I’m all for eating healthy. But did you know that a vegan muffin at a bakery or grocery store can set you back as much as $3.75!? That’s for one muffin, people. The thought of my husband spending upwards of $15 a week on muffins makes me, well, sad. So I set out to make my OWN muffins, filled with healthy ingredients such as whole wheat flour, fruit, nuts and of course – lots of love! This easy recipe yields 18 muffins and it costs considerably less (especially when you have plenty of ingredients leftover to make ‘em again and again!).
Yummy Fruit & Nut Muffins
- Utensils: One medium bowl, one large bowl, one spatula, food processor, muffin/cupcake liners and muffin tin
- 3 cups Bob’s Red Mill Organic Whole Wheat Pastry Flour
- 1 teaspoon Simply Organic Cinnamon
- 1 teaspoon salt
- 1/2 teaspoon nutmeg or allspice
- 1 Tbsp. Bob’s Red Mill Pure Baking Soda
- 1 cup chopped nuts of your choice (I prefer pecans or walnuts)
- 1/2 cup Spectrum Naturals Organic Canola Oil (or coconut oil)
- 2 Tbsp. distilled white vinegar
- 1 1/2 tsp. organic vanilla
- 1/2 cup organic sugar
- 1/2 cup organic brown sugar
- 3/4 cup Greek yogurt (OR keep it vegan with mashed banana OR applesauce OR puréed silken tofu – basically, you want to use something moist and healthy)
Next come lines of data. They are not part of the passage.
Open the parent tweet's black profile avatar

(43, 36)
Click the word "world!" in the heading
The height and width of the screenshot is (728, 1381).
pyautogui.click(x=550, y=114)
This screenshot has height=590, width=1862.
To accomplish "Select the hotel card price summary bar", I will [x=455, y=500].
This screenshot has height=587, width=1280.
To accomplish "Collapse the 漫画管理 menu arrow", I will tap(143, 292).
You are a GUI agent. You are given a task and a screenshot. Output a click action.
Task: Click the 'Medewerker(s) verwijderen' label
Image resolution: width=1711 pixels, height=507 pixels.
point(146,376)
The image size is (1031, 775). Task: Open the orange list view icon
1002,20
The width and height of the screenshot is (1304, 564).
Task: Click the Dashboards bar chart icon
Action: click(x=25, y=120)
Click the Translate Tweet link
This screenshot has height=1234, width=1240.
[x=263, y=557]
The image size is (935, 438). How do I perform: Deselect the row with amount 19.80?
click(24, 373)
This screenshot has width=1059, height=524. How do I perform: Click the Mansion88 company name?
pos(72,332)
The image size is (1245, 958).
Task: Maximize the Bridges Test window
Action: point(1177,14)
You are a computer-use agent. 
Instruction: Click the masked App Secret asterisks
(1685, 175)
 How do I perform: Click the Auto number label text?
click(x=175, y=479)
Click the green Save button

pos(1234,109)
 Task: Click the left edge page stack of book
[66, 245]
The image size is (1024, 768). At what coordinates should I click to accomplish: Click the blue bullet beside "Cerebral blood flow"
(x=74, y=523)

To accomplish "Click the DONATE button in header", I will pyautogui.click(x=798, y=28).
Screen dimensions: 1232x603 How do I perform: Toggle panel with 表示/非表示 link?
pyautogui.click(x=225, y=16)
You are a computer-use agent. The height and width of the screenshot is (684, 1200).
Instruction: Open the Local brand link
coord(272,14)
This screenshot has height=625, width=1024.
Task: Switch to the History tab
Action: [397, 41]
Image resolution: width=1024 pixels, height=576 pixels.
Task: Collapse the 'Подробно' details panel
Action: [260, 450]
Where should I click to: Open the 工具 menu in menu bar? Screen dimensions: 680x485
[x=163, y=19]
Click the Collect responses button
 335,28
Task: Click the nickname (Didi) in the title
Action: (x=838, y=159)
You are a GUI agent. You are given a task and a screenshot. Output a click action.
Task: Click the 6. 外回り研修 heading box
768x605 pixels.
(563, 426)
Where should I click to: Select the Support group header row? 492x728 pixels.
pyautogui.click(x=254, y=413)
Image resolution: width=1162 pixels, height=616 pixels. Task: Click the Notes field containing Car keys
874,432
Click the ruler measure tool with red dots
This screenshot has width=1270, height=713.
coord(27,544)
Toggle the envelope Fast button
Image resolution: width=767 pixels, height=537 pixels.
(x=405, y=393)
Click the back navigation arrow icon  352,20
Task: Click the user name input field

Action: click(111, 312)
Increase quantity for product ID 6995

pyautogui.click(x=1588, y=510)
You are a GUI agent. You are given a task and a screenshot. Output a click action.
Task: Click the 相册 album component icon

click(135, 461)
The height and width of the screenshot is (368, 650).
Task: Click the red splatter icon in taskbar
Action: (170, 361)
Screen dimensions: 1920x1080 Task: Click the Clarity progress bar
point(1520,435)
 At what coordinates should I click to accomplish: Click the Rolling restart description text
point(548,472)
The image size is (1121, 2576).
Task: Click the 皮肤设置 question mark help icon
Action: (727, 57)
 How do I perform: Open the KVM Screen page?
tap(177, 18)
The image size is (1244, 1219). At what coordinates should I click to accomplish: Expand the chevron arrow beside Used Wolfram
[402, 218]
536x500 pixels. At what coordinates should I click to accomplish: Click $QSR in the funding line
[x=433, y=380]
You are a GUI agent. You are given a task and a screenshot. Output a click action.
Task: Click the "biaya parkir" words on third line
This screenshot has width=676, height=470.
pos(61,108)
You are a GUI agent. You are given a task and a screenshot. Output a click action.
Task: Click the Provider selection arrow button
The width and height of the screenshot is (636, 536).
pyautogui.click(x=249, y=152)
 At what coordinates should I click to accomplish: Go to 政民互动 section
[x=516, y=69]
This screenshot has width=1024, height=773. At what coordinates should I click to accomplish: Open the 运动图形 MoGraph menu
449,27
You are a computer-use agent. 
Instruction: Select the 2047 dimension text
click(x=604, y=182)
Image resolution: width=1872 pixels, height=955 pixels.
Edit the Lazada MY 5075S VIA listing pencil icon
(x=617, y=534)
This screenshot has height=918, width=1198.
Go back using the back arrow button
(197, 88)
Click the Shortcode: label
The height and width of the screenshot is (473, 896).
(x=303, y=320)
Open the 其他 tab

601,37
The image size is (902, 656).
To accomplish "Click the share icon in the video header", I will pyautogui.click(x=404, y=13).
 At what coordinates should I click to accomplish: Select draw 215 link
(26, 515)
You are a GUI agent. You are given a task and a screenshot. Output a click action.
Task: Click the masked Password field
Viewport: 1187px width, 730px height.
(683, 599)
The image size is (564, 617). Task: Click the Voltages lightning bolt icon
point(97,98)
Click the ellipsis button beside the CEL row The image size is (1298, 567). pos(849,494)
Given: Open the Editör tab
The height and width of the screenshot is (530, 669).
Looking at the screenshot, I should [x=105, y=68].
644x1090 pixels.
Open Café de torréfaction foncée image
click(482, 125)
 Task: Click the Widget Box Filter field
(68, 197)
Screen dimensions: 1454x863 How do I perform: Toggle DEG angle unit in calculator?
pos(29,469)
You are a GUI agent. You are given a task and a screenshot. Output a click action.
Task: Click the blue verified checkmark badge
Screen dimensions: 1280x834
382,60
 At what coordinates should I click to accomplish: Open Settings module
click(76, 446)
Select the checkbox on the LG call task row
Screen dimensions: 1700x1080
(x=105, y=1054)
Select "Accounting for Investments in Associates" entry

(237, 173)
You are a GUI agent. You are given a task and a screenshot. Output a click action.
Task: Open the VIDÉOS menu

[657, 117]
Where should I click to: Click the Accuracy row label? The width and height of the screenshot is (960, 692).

- 2 1/2 cups fruit, sliced into small pieces (I used peaches)
1. Toss nuts in food processor to chop.
2. In a big bowl, combine pastry flour, cinnamon, salt, nutmeg/allspice, baking soda and chopped nuts.
3. In a smaller bowl, mix together oil, vanilla, sugar, brown sugar, yogurt and sliced fruit.
4. Add wet ingredients to dry ingredients and mix well – just long enough to get the dry stuff moist.
5. Drop mixture into lined muffin tin.
6. Optional: If you want to get a bit fancy, top the muffins with bits of nuts, fruit or a few dry oats.
7. Bake at 400 for 20 minutes or until done. (Remember, you are using whole wheat so they will be darker.)
Dana Zucker is a home cook that likes to do it her way! She gets creative with nutritious ingredients to keep her active family—teenage twins and a vegan, triathlete husband—healthy and happy. Cooking with organic, local and whole food ingredients is key, whether she’s whipping up an early-morning breakfast, prepping afterschool snacks or getting dinner on the table at 10 p.m. Dana says, “We do eat out sometimes, and even cheat with some pre-made foods. But I try to balance making delicious foods with the reality of a busy schedule.” Dana’s recipes are a great starting point to find a style of cooking that works for your family. Her advice? Keep it real—and keep it easy!